● **TASK INSTRUCTIONS**
Revise the data below by replacing each "Task" with "Goal", keeping everything else the same.

● **EXERCISE DATA**
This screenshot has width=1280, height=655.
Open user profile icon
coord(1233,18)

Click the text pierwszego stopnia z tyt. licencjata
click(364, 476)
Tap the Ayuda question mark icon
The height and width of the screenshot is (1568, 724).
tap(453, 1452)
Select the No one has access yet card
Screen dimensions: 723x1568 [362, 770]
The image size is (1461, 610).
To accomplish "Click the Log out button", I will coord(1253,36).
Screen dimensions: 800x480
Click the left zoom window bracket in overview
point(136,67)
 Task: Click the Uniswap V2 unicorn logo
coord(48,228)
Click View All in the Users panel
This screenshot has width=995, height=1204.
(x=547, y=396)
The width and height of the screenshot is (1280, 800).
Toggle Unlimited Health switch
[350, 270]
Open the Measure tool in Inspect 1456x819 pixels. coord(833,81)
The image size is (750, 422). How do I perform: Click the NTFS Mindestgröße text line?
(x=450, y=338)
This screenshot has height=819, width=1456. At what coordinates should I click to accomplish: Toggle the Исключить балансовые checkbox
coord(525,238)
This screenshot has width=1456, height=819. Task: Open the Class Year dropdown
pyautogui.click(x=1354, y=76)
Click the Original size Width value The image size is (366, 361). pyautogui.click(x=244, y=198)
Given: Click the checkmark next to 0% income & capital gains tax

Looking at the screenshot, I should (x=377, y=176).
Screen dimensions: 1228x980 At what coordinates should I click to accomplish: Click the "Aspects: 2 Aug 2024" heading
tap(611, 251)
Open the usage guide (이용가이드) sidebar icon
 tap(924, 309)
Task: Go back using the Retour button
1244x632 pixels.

● **CORRECT RESPONSE**
This screenshot has width=1280, height=655.
Open user profile icon
coord(1233,18)

Click the text pierwszego stopnia z tyt. licencjata
click(364, 476)
Tap the Ayuda question mark icon
The height and width of the screenshot is (1568, 724).
tap(453, 1452)
Select the No one has access yet card
Screen dimensions: 723x1568 [362, 770]
The image size is (1461, 610).
To accomplish "Click the Log out button", I will coord(1253,36).
Screen dimensions: 800x480
Click the left zoom window bracket in overview
point(136,67)
 Goal: Click the Uniswap V2 unicorn logo
coord(48,228)
Click View All in the Users panel
This screenshot has width=995, height=1204.
(x=547, y=396)
The width and height of the screenshot is (1280, 800).
Toggle Unlimited Health switch
[350, 270]
Open the Measure tool in Inspect 1456x819 pixels. coord(833,81)
The image size is (750, 422). How do I perform: Click the NTFS Mindestgröße text line?
(x=450, y=338)
This screenshot has height=819, width=1456. At what coordinates should I click to accomplish: Toggle the Исключить балансовые checkbox
coord(525,238)
This screenshot has width=1456, height=819. Goal: Open the Class Year dropdown
pyautogui.click(x=1354, y=76)
Click the Original size Width value The image size is (366, 361). pyautogui.click(x=244, y=198)
Given: Click the checkmark next to 0% income & capital gains tax

Looking at the screenshot, I should (x=377, y=176).
Screen dimensions: 1228x980 At what coordinates should I click to accomplish: Click the "Aspects: 2 Aug 2024" heading
tap(611, 251)
Open the usage guide (이용가이드) sidebar icon
 tap(924, 309)
Goal: Go back using the Retour button
1244x632 pixels.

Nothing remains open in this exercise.